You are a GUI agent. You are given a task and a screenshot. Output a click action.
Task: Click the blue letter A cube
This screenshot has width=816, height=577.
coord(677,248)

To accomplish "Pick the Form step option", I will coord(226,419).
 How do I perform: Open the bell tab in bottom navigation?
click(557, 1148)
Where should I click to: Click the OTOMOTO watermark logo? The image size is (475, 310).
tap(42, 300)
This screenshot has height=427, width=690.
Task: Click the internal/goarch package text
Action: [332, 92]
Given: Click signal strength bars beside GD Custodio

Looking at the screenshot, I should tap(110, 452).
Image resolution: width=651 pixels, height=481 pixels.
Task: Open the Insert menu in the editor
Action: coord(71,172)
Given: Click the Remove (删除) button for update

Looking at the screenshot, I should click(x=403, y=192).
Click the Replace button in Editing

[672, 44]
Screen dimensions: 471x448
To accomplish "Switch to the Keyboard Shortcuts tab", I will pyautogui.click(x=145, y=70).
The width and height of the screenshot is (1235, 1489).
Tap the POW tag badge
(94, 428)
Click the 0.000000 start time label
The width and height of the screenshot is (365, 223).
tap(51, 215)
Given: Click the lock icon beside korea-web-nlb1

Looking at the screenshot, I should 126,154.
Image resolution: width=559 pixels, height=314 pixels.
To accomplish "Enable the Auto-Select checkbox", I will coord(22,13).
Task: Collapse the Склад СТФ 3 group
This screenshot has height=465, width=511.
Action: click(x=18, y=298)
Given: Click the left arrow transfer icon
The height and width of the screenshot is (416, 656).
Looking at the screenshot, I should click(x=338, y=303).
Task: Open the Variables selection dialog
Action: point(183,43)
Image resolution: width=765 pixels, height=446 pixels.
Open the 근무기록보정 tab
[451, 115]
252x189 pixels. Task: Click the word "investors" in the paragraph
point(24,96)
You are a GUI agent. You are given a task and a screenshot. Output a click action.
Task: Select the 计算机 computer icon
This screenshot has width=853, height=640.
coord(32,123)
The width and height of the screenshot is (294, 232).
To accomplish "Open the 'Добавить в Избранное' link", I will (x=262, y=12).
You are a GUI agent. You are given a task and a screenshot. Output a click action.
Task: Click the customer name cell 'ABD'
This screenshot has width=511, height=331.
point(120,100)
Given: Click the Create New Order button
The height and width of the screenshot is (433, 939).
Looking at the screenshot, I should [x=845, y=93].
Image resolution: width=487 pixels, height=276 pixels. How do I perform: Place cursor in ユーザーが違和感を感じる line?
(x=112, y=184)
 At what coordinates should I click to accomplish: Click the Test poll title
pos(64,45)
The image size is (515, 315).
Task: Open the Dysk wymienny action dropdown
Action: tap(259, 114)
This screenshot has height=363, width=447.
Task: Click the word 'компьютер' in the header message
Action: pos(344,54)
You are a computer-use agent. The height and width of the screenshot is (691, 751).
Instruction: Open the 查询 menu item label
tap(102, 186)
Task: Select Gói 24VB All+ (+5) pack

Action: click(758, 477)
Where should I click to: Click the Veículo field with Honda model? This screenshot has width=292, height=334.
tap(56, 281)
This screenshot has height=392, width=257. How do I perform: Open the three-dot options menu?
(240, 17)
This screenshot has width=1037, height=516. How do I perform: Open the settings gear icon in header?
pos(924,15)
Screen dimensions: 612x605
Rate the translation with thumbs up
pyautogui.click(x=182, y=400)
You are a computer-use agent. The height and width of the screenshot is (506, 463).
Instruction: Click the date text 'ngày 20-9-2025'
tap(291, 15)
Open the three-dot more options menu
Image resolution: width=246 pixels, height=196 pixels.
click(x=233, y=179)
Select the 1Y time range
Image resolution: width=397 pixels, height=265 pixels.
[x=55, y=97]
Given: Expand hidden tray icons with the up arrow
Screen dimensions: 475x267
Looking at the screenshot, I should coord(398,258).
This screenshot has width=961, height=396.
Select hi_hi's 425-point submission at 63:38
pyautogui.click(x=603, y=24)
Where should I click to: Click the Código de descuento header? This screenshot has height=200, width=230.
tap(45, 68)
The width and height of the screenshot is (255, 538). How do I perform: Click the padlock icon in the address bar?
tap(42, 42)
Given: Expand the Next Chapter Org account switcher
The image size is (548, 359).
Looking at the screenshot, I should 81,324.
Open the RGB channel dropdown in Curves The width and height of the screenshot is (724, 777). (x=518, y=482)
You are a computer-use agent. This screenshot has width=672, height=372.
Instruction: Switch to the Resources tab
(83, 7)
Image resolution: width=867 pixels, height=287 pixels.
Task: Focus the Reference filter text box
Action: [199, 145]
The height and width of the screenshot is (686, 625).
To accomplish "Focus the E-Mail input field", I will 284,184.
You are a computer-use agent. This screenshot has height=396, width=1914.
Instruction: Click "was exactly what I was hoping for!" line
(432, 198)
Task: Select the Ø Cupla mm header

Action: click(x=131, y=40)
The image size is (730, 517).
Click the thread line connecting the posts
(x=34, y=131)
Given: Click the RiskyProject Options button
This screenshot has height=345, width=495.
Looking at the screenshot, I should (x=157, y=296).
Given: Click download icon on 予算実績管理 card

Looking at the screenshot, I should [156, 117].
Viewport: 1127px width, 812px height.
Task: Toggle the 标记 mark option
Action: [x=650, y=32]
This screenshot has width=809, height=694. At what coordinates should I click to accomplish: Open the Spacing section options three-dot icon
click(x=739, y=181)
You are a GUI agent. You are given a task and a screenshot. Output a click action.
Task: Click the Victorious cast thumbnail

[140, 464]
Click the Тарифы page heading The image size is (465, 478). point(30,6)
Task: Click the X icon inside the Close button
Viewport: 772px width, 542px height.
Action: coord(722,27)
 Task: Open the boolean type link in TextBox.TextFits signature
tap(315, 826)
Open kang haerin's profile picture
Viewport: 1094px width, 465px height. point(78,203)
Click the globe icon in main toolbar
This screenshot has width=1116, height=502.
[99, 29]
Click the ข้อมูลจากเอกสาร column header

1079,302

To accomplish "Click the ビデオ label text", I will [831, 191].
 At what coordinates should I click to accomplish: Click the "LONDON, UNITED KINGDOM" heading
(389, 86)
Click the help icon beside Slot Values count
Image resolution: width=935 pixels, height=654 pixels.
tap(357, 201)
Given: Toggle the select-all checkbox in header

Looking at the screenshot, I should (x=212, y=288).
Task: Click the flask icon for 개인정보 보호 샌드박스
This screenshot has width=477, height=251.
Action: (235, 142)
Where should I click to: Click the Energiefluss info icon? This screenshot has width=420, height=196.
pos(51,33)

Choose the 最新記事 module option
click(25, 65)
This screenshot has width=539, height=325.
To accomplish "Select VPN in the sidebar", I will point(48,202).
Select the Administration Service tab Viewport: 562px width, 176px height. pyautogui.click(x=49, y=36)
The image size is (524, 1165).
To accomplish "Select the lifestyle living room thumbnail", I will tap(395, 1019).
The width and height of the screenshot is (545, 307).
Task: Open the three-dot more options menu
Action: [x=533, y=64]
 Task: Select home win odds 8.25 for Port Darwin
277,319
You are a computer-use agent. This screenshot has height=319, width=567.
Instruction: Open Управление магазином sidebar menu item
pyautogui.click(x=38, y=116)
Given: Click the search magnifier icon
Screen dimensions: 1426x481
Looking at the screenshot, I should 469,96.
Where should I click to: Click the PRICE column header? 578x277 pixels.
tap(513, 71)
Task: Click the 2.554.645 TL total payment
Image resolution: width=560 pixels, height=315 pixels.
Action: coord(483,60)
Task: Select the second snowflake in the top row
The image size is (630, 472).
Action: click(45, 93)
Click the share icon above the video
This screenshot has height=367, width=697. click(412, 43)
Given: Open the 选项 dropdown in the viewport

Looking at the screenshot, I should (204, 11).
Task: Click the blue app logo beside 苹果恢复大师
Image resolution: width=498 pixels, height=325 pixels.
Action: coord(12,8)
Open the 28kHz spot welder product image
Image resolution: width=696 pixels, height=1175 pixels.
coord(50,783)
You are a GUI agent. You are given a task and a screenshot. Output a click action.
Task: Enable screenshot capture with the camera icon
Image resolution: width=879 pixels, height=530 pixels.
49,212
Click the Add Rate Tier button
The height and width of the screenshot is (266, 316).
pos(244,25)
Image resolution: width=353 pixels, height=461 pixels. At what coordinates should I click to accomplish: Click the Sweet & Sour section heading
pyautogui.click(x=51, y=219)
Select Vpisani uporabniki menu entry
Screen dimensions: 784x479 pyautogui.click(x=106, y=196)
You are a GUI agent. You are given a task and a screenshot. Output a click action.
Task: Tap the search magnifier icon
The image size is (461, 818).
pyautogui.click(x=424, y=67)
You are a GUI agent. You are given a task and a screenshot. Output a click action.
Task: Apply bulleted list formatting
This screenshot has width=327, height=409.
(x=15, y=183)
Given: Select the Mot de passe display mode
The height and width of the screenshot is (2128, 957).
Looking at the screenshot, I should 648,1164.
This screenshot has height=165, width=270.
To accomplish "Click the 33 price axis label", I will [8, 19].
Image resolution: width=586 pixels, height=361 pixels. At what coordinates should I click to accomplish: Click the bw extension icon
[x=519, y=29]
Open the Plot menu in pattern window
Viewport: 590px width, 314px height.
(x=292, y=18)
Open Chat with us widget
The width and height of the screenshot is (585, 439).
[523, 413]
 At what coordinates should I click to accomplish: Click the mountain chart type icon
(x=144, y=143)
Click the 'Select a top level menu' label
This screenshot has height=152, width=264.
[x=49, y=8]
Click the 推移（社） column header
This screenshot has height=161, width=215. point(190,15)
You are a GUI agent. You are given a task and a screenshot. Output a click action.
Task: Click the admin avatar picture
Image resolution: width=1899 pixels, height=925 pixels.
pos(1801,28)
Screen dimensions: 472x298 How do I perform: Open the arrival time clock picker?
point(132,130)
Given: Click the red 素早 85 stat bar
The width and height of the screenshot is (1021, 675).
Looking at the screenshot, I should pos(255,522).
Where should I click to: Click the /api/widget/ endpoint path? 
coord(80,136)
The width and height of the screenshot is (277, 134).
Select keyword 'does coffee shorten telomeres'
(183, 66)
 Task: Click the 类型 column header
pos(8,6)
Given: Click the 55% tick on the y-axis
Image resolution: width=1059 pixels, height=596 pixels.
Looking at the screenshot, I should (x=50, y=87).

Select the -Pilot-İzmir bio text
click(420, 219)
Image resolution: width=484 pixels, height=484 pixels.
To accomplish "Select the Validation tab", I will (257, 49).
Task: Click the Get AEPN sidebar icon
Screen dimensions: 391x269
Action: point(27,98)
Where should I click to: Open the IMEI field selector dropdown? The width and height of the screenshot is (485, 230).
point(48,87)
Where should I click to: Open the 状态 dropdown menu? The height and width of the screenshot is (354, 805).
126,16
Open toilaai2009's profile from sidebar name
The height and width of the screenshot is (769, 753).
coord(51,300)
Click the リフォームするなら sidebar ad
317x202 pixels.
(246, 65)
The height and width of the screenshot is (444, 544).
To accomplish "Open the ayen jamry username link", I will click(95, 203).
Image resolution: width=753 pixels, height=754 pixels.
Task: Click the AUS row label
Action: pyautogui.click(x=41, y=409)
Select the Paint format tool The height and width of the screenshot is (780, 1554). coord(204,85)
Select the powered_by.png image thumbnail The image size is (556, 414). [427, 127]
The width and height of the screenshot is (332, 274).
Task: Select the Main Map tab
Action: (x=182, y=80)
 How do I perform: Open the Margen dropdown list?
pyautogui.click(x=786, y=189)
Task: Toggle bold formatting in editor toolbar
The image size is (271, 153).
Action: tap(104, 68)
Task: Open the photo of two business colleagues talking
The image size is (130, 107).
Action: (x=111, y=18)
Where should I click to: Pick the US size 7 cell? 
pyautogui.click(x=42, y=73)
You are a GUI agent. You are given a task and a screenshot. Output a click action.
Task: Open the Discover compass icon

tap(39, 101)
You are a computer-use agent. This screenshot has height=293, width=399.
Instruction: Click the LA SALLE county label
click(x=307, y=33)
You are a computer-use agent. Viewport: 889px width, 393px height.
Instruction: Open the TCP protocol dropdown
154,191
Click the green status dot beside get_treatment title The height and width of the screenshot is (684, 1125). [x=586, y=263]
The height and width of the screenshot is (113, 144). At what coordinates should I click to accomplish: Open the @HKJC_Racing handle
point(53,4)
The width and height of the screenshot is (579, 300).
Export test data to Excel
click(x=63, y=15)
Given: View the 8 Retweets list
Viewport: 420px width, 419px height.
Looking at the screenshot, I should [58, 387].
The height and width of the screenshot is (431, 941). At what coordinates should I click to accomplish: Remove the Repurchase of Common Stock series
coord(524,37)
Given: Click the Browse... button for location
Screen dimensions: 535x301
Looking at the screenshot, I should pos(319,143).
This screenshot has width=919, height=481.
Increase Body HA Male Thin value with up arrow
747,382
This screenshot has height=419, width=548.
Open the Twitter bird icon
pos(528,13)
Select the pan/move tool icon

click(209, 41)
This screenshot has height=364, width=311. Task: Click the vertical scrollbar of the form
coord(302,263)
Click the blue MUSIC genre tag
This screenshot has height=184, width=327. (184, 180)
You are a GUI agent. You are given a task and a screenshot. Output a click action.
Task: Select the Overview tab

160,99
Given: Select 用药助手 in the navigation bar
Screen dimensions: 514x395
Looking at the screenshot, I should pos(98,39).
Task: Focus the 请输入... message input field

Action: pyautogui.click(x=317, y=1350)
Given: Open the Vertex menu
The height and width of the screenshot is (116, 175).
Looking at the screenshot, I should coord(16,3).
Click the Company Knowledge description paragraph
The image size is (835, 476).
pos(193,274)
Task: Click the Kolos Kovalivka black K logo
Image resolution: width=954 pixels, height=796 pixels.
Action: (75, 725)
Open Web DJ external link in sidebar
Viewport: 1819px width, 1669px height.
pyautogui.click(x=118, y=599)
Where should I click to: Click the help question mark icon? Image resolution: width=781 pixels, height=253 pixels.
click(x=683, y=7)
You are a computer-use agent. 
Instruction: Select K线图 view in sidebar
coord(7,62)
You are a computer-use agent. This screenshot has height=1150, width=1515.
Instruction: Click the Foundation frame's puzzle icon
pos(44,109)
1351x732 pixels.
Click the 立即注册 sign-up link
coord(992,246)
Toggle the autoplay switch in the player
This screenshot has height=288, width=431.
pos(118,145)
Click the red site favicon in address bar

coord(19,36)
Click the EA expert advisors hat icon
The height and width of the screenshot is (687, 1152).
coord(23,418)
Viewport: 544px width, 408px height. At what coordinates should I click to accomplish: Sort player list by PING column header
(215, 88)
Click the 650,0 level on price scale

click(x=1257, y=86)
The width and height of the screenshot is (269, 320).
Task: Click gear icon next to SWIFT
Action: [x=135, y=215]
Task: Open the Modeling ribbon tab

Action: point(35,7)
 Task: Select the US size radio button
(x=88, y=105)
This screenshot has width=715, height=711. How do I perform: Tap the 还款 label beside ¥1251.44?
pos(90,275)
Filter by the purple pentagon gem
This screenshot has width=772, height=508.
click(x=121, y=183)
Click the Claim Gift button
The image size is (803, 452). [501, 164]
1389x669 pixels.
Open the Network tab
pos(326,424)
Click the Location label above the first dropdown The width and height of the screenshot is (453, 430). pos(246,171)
= = = = = = =
▶ _TASK BRIEF_: Among the records above, which lines hold the word "Expand"? Copy each one.

▶ _WRITTEN RESPONSE_:
Given: Expand hidden tray icons with the up arrow
Given: Expand the Next Chapter Org account switcher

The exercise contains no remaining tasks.